Uma dose adequada de benzodiazepínicos (por exemplo, midazolam, 0,1?0,2mg/kg, IV) e analgésico opioide (por exemplo, fentanila, 3?5µg/kg, IV, ou morfina, 0,2?0,3mg/kg, IV) é utilizada para melhorar conforto do paciente e diminuição da resposta simpática ao TET. A infusão de propofol (5?50µg/kg/min, IV) com analgesia suplementar é um método eficaz para o tratamento de pacientes intubados que não apresentam hipotensão e é especialmente útil para o manejo de emergências neurológicas porque a duração de ação é muito curta (<5 minutos), permitindo exames neurológicos frequentes.

Um bloqueador neuromuscular é adicionado apenas com o uso apropriado da ISR utilizando etomidato e succinilcolina. Em relação ao tempo, o procedimento de ISR poderia ser sumarizado da seguinte maneira:

TEMPO

               Zero menos 10 minutos: preparação

               Zero menos 5 minutos: pré-oxigenação, 100% por 3 minutos

               Zero menos 3 minutos: pré-tratamento

               Zero: paralisia com indução, por exemplo, com etomidato, 0,3mg/Kg, e succinilcolina, 1,5mg/kg

               Zero mais 30 segundos: posicionamento com manobra de Sellick opcional

               Zero mais 45 segundos: colocação do tubo com laringoscopia e entubação e confirmação com ETCO2

               Zero mais 2 minutos: manejo pós-entubação e sedação com analgesia, conforme indicado; iniciar ventilação mecânica, sedação e analgesia e bloqueador neuromuscular apenas se necessário.

 

 

Referências

 

1-Brown CA, Walls RM. Airway in Rosen’s Emergency Medicine 2018.
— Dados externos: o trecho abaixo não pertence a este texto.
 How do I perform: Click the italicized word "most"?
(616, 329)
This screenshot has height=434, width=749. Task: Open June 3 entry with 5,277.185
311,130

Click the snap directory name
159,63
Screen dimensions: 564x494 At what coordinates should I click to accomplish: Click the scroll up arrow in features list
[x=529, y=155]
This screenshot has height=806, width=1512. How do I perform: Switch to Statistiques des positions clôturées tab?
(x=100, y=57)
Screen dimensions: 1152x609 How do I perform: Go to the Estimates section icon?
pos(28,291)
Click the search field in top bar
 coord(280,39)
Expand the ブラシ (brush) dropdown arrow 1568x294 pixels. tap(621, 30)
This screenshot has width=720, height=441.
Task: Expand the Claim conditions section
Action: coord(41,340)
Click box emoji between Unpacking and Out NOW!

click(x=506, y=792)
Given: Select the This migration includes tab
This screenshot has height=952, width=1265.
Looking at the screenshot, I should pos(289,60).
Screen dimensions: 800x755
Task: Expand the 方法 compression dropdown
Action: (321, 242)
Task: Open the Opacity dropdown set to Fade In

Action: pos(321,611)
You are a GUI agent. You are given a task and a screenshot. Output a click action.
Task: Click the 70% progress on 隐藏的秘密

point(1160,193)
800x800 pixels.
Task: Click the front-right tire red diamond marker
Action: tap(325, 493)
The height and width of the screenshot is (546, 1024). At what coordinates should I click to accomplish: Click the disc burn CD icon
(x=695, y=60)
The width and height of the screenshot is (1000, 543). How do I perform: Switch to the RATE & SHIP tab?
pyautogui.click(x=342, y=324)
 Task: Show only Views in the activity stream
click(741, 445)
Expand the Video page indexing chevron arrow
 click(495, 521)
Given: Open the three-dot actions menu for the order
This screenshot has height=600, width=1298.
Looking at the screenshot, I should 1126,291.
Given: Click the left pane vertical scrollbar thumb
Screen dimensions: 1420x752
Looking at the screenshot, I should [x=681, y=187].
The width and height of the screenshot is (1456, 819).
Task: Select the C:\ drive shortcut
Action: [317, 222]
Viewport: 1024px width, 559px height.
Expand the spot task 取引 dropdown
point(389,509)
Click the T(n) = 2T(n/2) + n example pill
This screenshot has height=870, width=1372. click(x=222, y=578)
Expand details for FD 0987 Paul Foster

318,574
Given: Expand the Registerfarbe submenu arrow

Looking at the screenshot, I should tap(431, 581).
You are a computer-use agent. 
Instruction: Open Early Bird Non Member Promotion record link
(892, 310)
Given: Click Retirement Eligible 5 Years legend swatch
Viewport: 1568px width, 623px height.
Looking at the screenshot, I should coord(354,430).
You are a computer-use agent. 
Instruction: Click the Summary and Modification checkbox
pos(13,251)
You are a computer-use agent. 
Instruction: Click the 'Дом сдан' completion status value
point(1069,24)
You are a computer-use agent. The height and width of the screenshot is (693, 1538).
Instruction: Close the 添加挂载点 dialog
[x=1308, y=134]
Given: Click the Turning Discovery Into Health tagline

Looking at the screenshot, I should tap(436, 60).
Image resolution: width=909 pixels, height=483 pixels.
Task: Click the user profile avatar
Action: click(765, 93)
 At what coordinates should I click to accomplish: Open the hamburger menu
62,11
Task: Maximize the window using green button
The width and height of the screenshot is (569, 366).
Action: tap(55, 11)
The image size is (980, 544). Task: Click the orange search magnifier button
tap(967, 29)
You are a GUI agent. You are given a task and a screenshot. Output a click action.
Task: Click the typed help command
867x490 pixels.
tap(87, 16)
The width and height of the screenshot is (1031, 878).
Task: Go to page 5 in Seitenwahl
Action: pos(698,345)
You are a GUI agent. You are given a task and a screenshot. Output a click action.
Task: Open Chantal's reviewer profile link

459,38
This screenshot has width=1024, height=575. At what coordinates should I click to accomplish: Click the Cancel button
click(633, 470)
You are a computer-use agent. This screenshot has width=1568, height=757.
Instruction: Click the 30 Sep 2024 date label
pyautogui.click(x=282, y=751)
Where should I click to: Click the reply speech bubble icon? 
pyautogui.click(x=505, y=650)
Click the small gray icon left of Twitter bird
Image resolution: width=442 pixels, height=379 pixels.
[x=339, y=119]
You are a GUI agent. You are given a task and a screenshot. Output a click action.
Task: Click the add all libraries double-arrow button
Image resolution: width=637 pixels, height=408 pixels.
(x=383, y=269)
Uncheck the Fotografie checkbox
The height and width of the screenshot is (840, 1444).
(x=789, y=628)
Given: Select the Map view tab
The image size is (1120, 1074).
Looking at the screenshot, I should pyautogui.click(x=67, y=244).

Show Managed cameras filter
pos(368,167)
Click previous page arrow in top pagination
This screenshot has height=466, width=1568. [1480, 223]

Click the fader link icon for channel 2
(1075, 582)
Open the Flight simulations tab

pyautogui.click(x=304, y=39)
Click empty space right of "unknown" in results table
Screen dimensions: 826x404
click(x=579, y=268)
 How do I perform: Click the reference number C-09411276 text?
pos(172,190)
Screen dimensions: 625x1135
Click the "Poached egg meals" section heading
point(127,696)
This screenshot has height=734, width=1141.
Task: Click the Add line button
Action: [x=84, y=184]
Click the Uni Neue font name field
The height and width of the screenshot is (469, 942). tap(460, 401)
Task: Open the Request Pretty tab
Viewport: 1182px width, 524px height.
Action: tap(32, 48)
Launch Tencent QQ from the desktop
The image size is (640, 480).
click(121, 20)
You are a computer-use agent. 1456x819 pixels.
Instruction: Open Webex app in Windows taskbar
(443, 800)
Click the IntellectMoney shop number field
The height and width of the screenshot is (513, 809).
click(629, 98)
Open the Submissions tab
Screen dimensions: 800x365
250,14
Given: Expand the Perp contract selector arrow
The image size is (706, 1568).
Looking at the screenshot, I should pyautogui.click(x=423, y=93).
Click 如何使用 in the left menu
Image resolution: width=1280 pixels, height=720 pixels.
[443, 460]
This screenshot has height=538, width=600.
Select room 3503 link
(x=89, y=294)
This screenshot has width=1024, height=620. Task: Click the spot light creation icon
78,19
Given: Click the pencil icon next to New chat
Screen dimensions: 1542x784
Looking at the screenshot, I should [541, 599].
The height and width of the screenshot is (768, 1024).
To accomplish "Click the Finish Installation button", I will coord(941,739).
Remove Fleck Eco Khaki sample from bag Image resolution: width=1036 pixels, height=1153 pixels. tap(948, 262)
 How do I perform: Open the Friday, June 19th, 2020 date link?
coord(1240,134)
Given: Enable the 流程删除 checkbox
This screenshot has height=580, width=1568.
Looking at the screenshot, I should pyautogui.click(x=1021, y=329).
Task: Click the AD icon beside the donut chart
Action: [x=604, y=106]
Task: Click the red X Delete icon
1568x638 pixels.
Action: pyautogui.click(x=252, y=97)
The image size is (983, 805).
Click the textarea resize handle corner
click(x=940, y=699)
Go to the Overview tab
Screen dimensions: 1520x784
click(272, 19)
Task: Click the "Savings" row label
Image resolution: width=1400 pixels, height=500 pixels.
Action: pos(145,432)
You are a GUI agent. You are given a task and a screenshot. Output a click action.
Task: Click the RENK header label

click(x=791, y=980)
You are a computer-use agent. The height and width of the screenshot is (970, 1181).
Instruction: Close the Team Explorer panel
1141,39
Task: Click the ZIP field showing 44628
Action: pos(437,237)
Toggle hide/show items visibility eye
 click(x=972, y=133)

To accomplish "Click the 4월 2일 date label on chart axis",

2-Sagarin MJ, Barton ED, Chng YM, et al. Airway management by US and Canadian emergency medicine residents: a multicenter analysis of more than 6,000 endotracheal intubation attempts. Ann Emerg Med 2005; 46:328.

3-Brown CA 3rd, Bair AE, Pallin DJ, et al. Techniques, success, and adverse events of emergency department adult intubations. Ann Emerg Med 2015; 65:363.

4-Sakles JC, Douglas MJK, Hypes CD, et al. Management of Patients with Predicted Difficult Airways in an Academic Emergency Department. J Emerg Med 2017; 53:163.

5- Walls RM. Rapid Sequence Intubation. American College of Emergency Physicians Scientific Assembly, San Francisco, CA 1987.

6- The mnemonics for difficult airway identification cited in this review are reproduced with permission from The Difficult Airway Course™: Emergency.

7- Brown III CA, Walls RM. Rapid sequence intubation. In: The Walls Manual of Emergency Airway Management, 5, Brown III CA, Sakles JC, Mick NW (Eds), Wolters Kluwer, Philadelphia 2018. p.235.